Although activating mutations in the GTPase KRAS are oncogenic and implicated in various malignancies, mutations in KRAS alone are inefficient to transform epithelia. In lung adenocarcinoma, KRAS mutations occur at high frequency and co-segregate with loss of the LKB1 tumor suppressor, a master serine/threonine kinase that phosphorylates and activates multiple AMPK family kinases to control energy homeostasis, cell polarity, and cell:matrix signaling. Despite our current knowledge of LKB1 biology, the complexity of the signaling pathway has precluded investigations into the precise mechanism by which alteration of this kinase contributes to oncogenic transformation and tumor progression in vivo. In the present study, we introduced mutations in Kras and Lkb1 in the genetically tractable organism Drosophila melanogaster. We show that low-level expression of oncogenic Kras (KrasLow) promotes the survival of Lkb1-mutant tissue, eventually leading to a G1 arrest, and concomitant overgrowth of the surrounding tumor microenvironment. Alternatively, high-level expression of oncogenic Kras (KrasHigh) promotes the neoplastic transformation of Lkb1-mutant tissue, leading to autonomous growth and increased cell cycle progression, invasion of mutant tissue into the brain, and the survival and growth of explanted tumor tissue in a wild-type Drosophila host. Interestingly, phosphorylation of the canonical Lkb1 target AMPK is maintained in KrasHigh/Lkb1 neoplastic tissue, but not in KrasLow/Lkb1 tissue.

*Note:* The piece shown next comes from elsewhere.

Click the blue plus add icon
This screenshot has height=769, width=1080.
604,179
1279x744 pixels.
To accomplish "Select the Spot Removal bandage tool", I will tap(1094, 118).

Finally, we analyzed TCGA Pan Lung Cancer data and show that high-level, but not low-level, expression of oncogenic KRAS results in worse overall survival in the context of LKB1 loss. Taken together, these data suggest that increasing levels of oncogenic KRAS, perhaps through mutant KRAS copy gains, are a driving event in the malignant transformation of LKB1-mutant tissue, and that the rewired AMPK signaling axis may offer a potential therapeutic target for patients with this subset of mutations. Citation Format: Briana B. Rackley, Chang-Soo Seong, Melissa Gilbert-Ross. High-level expression of oncogenic KRAS is required to transform LKB1 mutant tissue in vivo [abstract]. In: Proceedings of the AACR Special Conference on Targeting RAS-Driven Cancers; 2018 Dec 9-12; San Diego, CA. Philadelphia (PA): AACR; Mol Cancer Res 2020;18(5_Suppl):Abstract nr B04.